Could someone please verify whether my answer is too simple or needs more detail or something is wrong?
Let $\phi_{1}:R\to S$ be a ring isomorphism. Show that the ring isomorphism $\phi_{2} :R[x]\to S[x]$ defined by $\phi_{2}(a_{0}+a_{1}x+\cdots +a_{n}x^{n})=\phi_{1}(a_{0})+\phi_{1}(a_{1})x+\cdots + \phi_{1}(a_{n})x^{n}$ is well-defined.
Let $f(x)=a_{0}+a_{1}x+\cdots +a_{n}x^{n},g(x)=b_{0}+b_{1}x+\cdots +b_{m}x^{m}\in R[x]$. If $f(x)=g(x)$, by polynomial equality, $a_{0}=b_{0}$, ..., $a_{n}=b_{m}$. Then $n = m$ (?). Then $\phi_{2}(f)=\phi_{1}(a_{0})+\phi_{1}(a_{1})x+\cdots + \phi_{1}(a_{n})x^{n}=\phi_{1}(b_{0})+\phi_{1}(b_{1})x+\cdots + \phi_{1}(b_{m})x^{m}=\phi_{2}(g)$.

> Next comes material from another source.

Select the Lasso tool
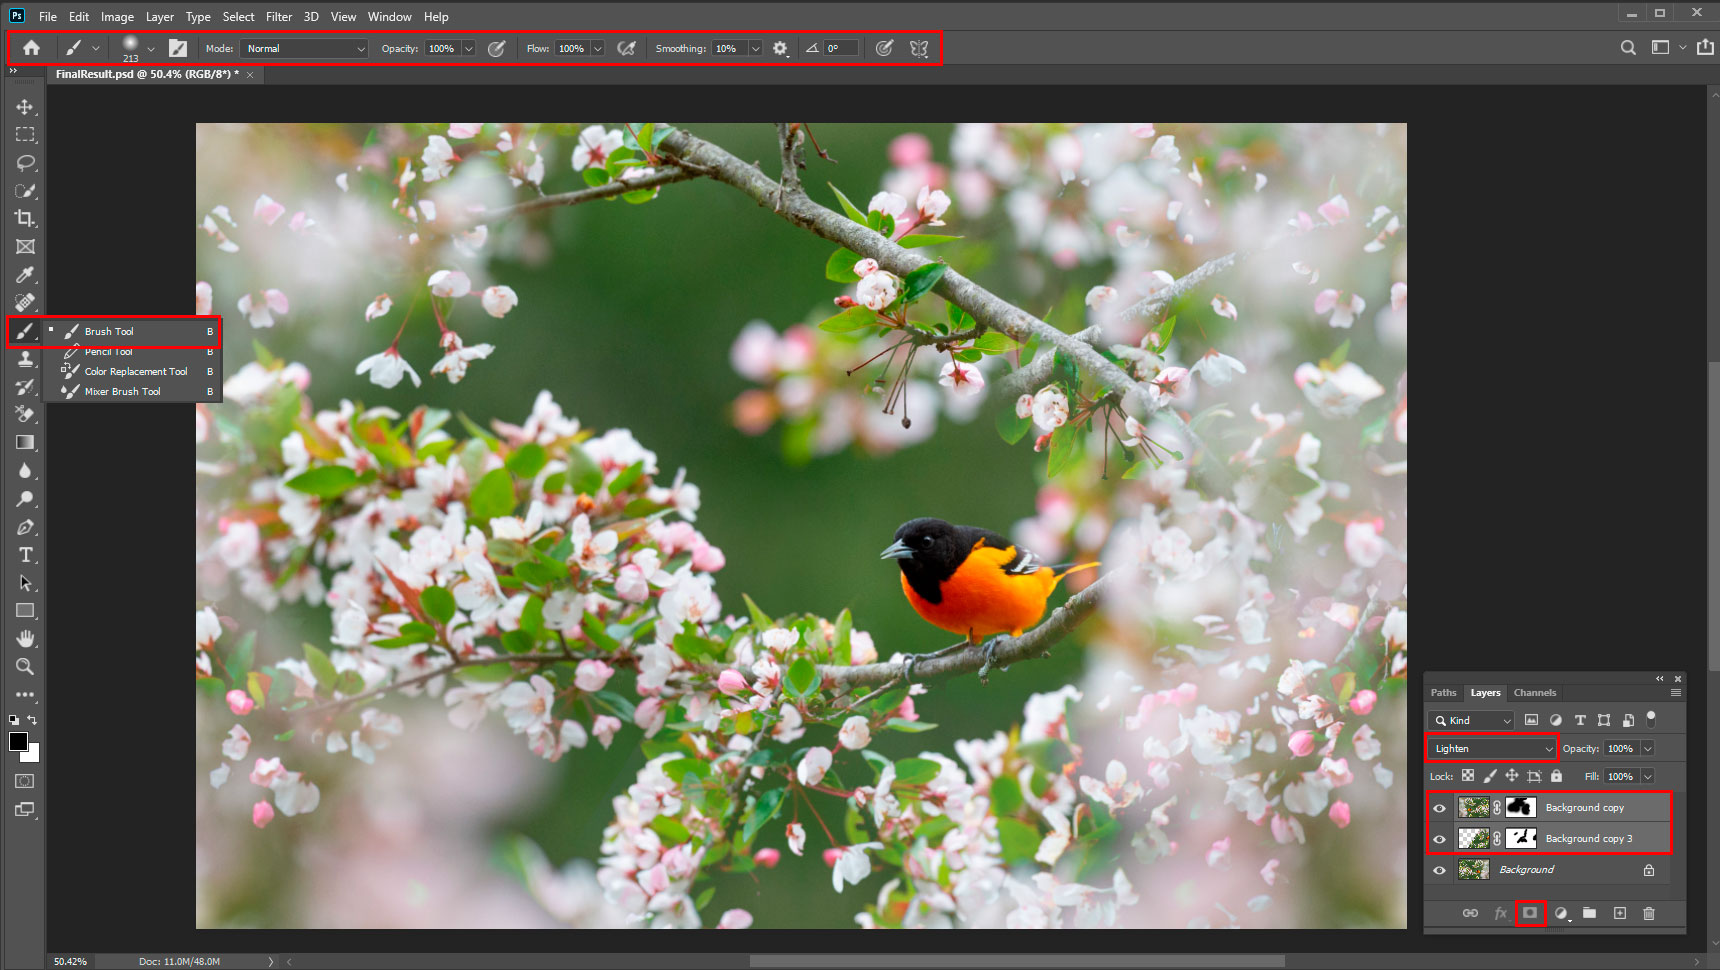1720x970 pixels. click(x=25, y=162)
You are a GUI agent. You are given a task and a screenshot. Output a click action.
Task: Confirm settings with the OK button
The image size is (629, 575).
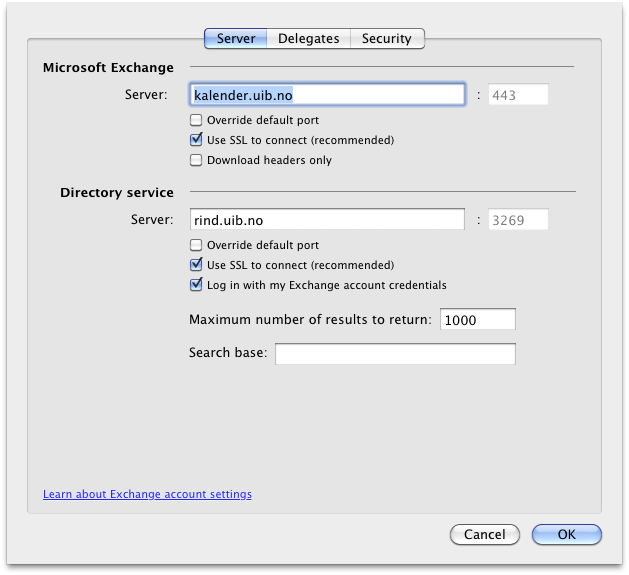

This is a pretty weird problem. When you are asked to show something is "well-defined", that means it is defined by using representatives of some equivalence classes, and you want to show the resulting definition does not depend on the choice of representatives. But here, there do not appear to be any such equivalence classes. At worst, you might say that the expression $$a_{0}+a_{1}x+\cdots +a_{n}x^{n}$$ for a polynomial is not unique, since you could add extra terms to the end with coefficients $0$ (so, in the context of what you wrote, the problem is that you might have $m\neq n$). So you would need to check that adding extra terms with coefficient $0$ to the end doesn't change the definition of $\phi_2$. (And this is completely trivial to check, since $\phi_1(0)=0$.) But actually, the usual approach would not be to make this definition with this ambiguity and then ask you to prove that it's well-defined, but instead to stipulate that $a_n\neq 0$ (unless $n=0$), to make the expression above unique. In that case, there is literally nothing to check to prove that $\phi_2$ is well-defined; you don't even need to do the work that you did.
My guess would be that whoever wrote the problem actually intended to ask you to prove that this map is an isomorphism, not that that it is well-defined.